PAGE EXTRACT —
______
This is played out in the loss of relationships with those
who have been closest to him as he alienates one after another of them,
belittling their talent and accusing them of living off of the reflected glory
that comes from his genius. And even
this seems contrived – the others feel less pain from his wrath than pity that
he is thrashing. We are in danger of
joining them, especially when his name is stripped and he is forbidden to use
it after being paid to leave the company.
The saving grace is an invitation from Martha Graham to
design costumes for her dance company.
He re-engages with his art and becomes once more entranced by the human
form and the ways in which it can move.
And this time he looks forward to hearing how the critics receive his
work – and they rave about it. So he
uses this as his own platform to fly from New York to the west coast where he
spends his few remaining days driving up and down the coast highway
appreciating its beauty.
And it feels like we are left to pick up the pieces and put
them together into a coherent narrative.
And I guess it is in this sense that this feels like a failed
analysis. There are questions at the end
of every analysis. And almost all
analyses are terminated before the end of the patient’s life – so how that life
will be lived out is a mystery. But in a
failed analysis, the analyst is left with a sense of uncertainty. Not only is it uncertain how the analysand’s
life will turn out, but it is uncertain how it has been stitched together.
In a successful analysis, there is enough known about the
person that there are multiple narrative arcs that support the life trajectory and
the analyst and analysand can traverse them together, checking on them,
elaborating on aspects of them, acknowledging that some aspects continue to be
unknown. And, at least in my own
experience of my own analysis, continuing to fit pieces together, to make sense
of who it is that I am – including how it is that the analysis itself fits into
the structure that I have come to appreciate undergirds me.
Perhaps the failure of this series to create that kind of
substructure is a mirror of the failure of Halston himself to do that. Perhaps he was depleted – by drugs, by his
own failure to integrate his ambitions with what he was truly capable of doing,
and perhaps ultimately by his failure to introspect. He remained focused, as so many artists are,
on the surface – the surface of the cloth, how it draped, and how it moved with
the person wearing it – and ultimately on the surface of the ocean – how the
waves and the colors created a kind of awesome beauty – that he didn’t weave
the kind of integrated story that might have allowed the threads to create a
more coherent tapestry.
______
INFORMATION SUPPLIED —

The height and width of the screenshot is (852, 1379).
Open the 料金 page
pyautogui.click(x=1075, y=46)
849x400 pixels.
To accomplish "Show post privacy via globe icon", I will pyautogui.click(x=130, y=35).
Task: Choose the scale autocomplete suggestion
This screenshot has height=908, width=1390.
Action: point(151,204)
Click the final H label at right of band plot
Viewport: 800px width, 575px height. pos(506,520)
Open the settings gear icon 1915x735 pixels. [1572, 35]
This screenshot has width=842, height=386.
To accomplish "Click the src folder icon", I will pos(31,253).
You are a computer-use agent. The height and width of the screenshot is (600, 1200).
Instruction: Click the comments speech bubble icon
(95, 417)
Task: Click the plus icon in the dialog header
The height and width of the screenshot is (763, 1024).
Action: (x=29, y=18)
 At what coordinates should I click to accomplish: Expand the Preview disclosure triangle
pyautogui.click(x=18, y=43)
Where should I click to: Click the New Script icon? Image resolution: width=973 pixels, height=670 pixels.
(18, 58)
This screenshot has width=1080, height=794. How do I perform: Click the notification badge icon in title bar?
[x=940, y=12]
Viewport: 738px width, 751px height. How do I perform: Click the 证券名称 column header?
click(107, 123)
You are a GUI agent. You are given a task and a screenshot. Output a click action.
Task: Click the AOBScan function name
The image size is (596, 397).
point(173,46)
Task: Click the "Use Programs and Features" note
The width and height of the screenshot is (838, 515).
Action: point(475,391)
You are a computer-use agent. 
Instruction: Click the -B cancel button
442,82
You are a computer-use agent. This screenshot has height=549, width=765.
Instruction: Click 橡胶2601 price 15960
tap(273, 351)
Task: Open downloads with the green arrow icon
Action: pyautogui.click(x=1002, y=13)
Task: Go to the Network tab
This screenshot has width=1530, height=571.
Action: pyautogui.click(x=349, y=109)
______
ACTIVITY LIST —
1. In the Halston essay, who invites Halston to design costumes for a dance company?
2. Write a continuation of the Halston essay, starting after its final sentence.

RESULTS OF THE TASKS —
1. Martha Graham invites him to design costumes for her dance company.

2.
So I am left wondering whose job it is to do the weaving. In my field, despite the inordinate attention
we pay to training, it is ultimately the patient who is the best predictor of
the outcome of a treatment. Could it be
that someone this complex outdoes the capacity of the writers to create a
satisfying narrative? Or is the
dissatisfaction in the narrative a way of communicating something essential
about the experience of the subject? Was
these something about Halston’s experience that was ultimately communicated by
the failure of the narrative to coalesce?
Was he feeling that he was at the mercy of the corporate world and
somehow unable to see his own role in his undoing? Would it have been false to have him
articulate something that was beyond his ken? Perhaps we are, like so many in his life, left
to put together the pieces and to clean up after the mess that he has created.
If Ray Kroc's life wasn't as dastardly as it was depicted as being in The Founder, I think we learned something about corporations and corporate greed. This series, in contrast, did not teach us as much as it might have about personal greed, and the hunger behind it. We came close to understanding the pathos of personal hunger in the third episode, but the series couldn't quite master just how darkly that very human vulnerability may have been expressed in the life of someone who flew as close to the sun as Halston did.